Il ministero russo della Difesa mercoledì ha rilasciato uno statement ufficiale in cui annunciava che ad uccidere Abu Muhammad al-Adnani, il portavoce e capo dei servizi terroristici clandestini dello Stato islamico, erano state le bombe sganciate da un Sukhoi Su34 della RuAF (Russian Air Force), che insieme al leader di primo livello avevano ucciso altri 40 baghdadisti in Siria. Il giorno precedente, il Pentagono aveva ufficialmente riconosciuto Adnani come l’obiettivo di un attacco drone avvenuto qualche decina di chilometri a nordest di Aleppo, ma con i portavoce della Difesa americana che spiegavano come ancora fossero in corso gli accertamenti definitivi, la notizia poteva anche essere prevaricata. Prima di chiunque altro, tuttavia, l’annuncio era stato diffuso dalla sedicente agenzia stampa Amaq News, a tutti gli effetti organo di propaganda del Califfato, che aveva offerto il commiato al comandante martirizzato. L’IS è riuscito, più o meno consapevolmente, a mettersi al centro di un querelle Mosca-Washington che fa da paradigma a un certo comportamento propagandistico e (dis)informativo russo e alle indecisioni americane.

VERO O FALSO?

Mentre il capo del Comitato di Difesa della Duma, Vladimir Komoyedov, dichiarava all’agenzia di stampa russa Interfax che “questo è stato un colpo da cecchino e davvero un [nostro] serio successo” contro lo Stato islamico, dalla Casa Bianca definivano “un scherzo” (fonte anonima citata da Abc News) la rivendicazione russa, e gli ufficiali del Pentagono smentivano l’affermazione su vari media americani. Solo che il dubbio resta, e non è chiaro se si tratti di una delle tante mistificazioni con cui Mosca altera la realtà dei fatti, procedendo in un revisionismo propagandistico che attira proseliti anche all’estero (vista la dimensione immensa della macchina mediatica: per esempio, Sputnik viene tradotto in 28 lingue), oppure è una dichiarazione reale. D’altronde l’obiettivo di queste attività del Cremlino è alzare la cortina fumogena del dubbio, “nebbie di propaganda, operazioni psicologiche determinate a rendere indistinguibile il vero dal falso” le ha definite il giornalista Cristiano Tinazzi in un articolo pubblicato sul sito dell’Ispi, in cui ha analizzato le attività di disinformatia, astruturfing, trolling e spinternet anche russe nell’ambito del conflitto siriano (della guerra informativa globale condotta da Mosca se ne era parlato anche su Formiche.net).
—————
**Obiettivo del compito:**
Secondo il documento, quale aereo avrebbe sganciato le bombe che hanno ucciso Abu Muhammad al-Adnani, stando al ministero russo della Difesa?

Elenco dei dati
—————
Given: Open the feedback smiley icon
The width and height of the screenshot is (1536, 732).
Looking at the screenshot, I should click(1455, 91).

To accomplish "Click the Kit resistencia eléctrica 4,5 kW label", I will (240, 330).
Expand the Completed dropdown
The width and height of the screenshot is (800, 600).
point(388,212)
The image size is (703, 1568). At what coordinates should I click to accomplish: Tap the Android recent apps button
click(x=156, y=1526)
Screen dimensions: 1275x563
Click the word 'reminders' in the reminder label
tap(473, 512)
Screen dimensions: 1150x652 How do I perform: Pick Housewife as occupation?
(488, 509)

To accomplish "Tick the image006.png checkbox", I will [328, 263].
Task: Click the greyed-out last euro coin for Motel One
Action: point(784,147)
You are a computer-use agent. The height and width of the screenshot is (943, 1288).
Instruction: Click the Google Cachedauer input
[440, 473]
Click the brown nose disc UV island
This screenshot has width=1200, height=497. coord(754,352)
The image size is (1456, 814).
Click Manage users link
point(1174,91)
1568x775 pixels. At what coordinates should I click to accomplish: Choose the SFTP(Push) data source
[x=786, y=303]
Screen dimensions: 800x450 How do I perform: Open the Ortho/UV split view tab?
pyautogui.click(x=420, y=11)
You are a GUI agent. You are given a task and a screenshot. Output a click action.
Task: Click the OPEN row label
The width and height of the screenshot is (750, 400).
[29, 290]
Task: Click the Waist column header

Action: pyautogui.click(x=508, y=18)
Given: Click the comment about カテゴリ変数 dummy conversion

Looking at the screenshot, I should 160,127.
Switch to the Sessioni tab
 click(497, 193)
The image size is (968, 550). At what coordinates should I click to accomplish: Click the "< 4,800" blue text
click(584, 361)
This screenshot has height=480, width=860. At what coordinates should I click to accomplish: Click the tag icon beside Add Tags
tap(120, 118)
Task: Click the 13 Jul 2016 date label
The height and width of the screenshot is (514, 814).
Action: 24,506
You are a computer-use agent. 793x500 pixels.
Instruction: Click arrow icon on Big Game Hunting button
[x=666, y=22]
—————
**Soluzione:**
Un Sukhoi Su34 della RuAF (Russian Air Force).